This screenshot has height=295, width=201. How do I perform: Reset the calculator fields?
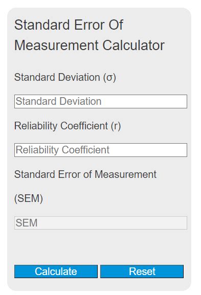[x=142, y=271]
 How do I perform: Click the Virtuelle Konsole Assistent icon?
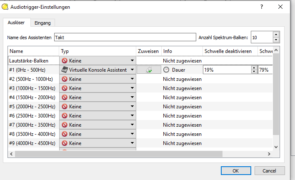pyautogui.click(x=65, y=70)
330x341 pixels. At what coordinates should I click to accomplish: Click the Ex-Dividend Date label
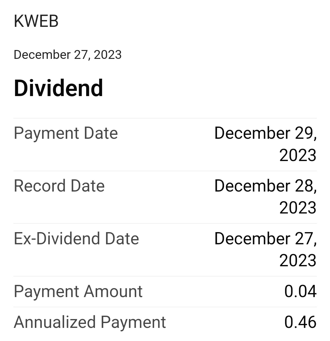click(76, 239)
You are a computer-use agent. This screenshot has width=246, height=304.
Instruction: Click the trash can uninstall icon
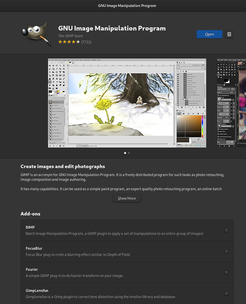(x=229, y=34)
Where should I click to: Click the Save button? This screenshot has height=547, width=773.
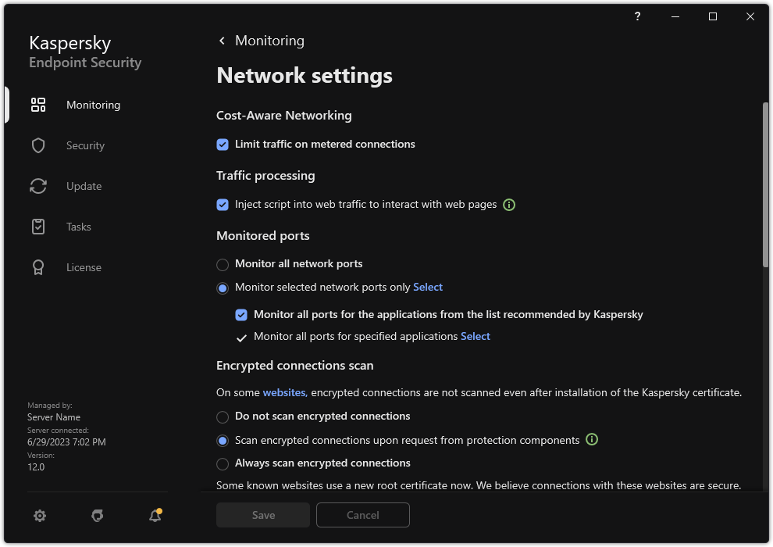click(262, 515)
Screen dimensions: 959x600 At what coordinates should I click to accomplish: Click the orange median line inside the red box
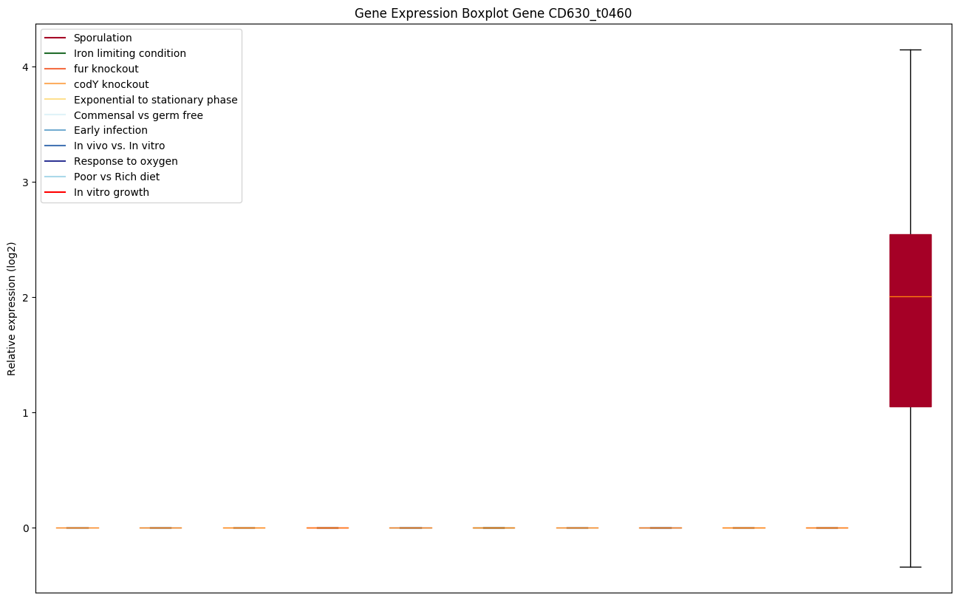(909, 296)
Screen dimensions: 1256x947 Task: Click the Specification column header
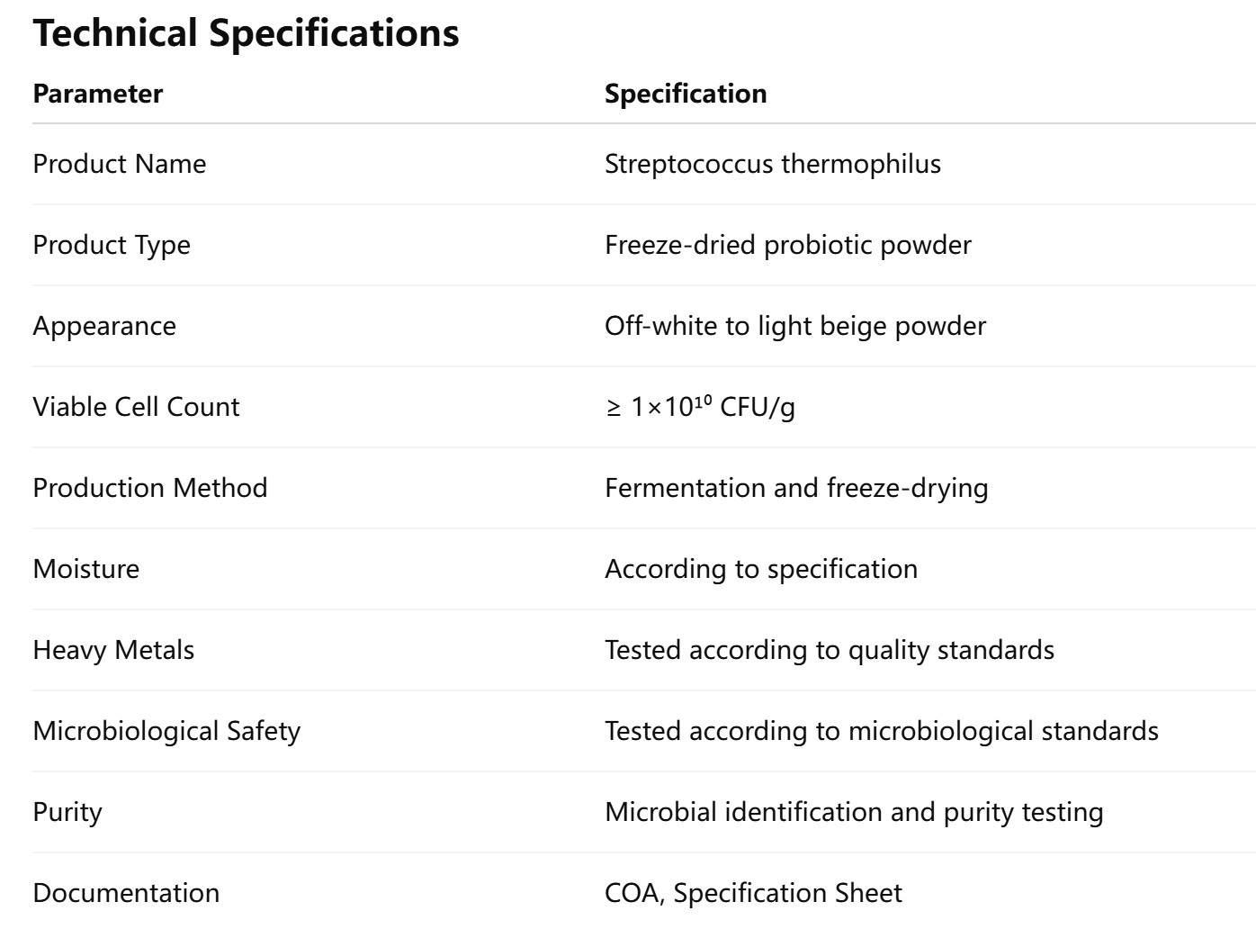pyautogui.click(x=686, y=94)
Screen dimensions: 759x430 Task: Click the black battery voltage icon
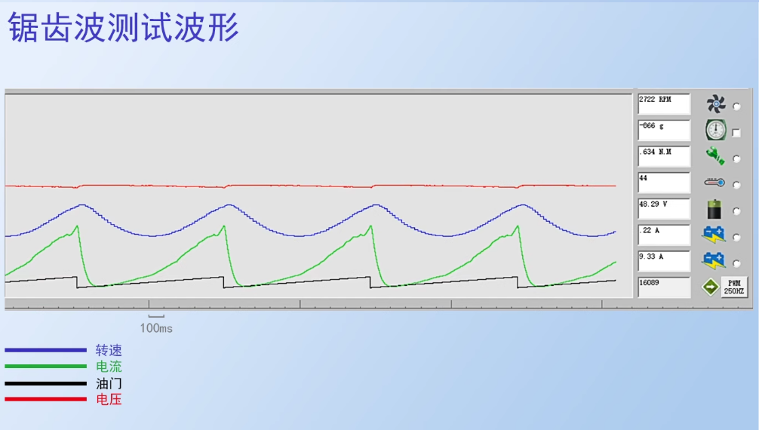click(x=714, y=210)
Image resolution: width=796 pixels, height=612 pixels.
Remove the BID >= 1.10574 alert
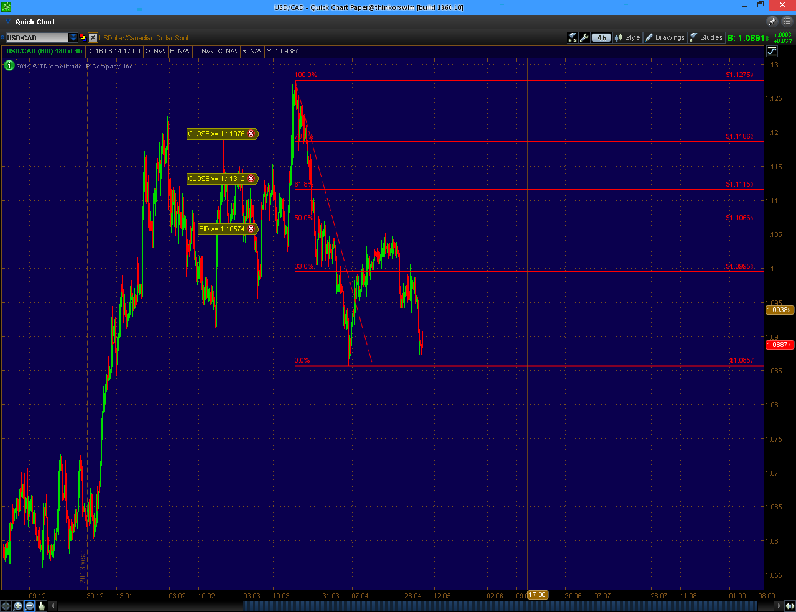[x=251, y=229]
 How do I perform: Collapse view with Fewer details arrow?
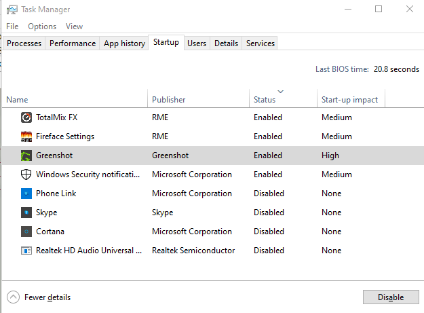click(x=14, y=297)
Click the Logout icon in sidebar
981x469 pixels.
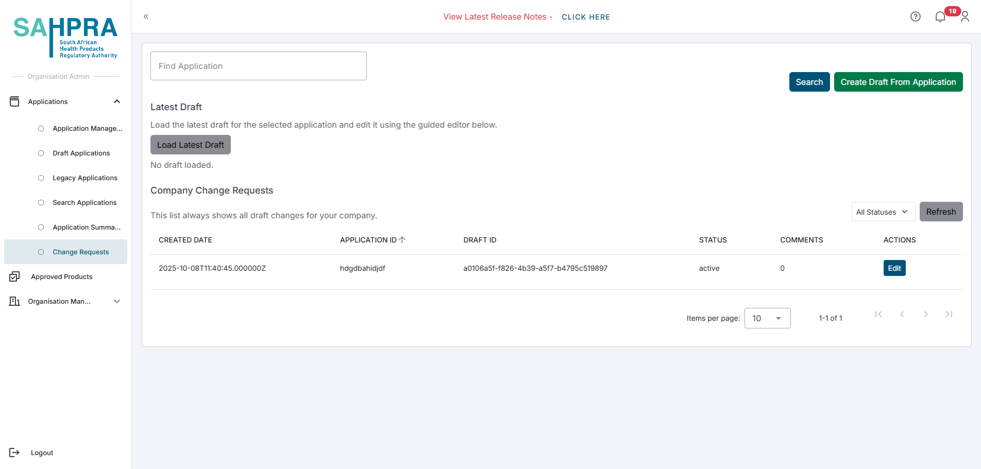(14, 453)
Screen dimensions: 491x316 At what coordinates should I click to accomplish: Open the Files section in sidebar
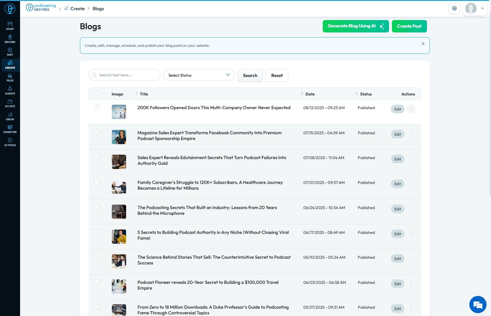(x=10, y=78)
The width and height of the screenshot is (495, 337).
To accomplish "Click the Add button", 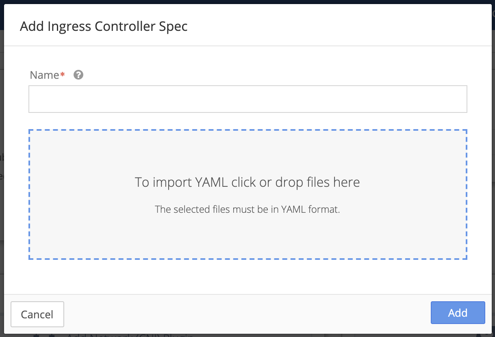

-*-

Could you repeat exactly the lines from the one containing "Remove the BID >= 1.10574 alert" through the last line of the records, both included, without the pictures?

Remove the BID >= 1.10574 alert
[x=251, y=229]
 How do I perform: Collapse view with Fewer details arrow?
click(x=14, y=297)
Click the Logout icon in sidebar
981x469 pixels.
(14, 453)
Screen dimensions: 491x316 At what coordinates should I click to accomplish: Open the Files section in sidebar
(x=10, y=78)
The width and height of the screenshot is (495, 337).
To accomplish "Click the Add button", 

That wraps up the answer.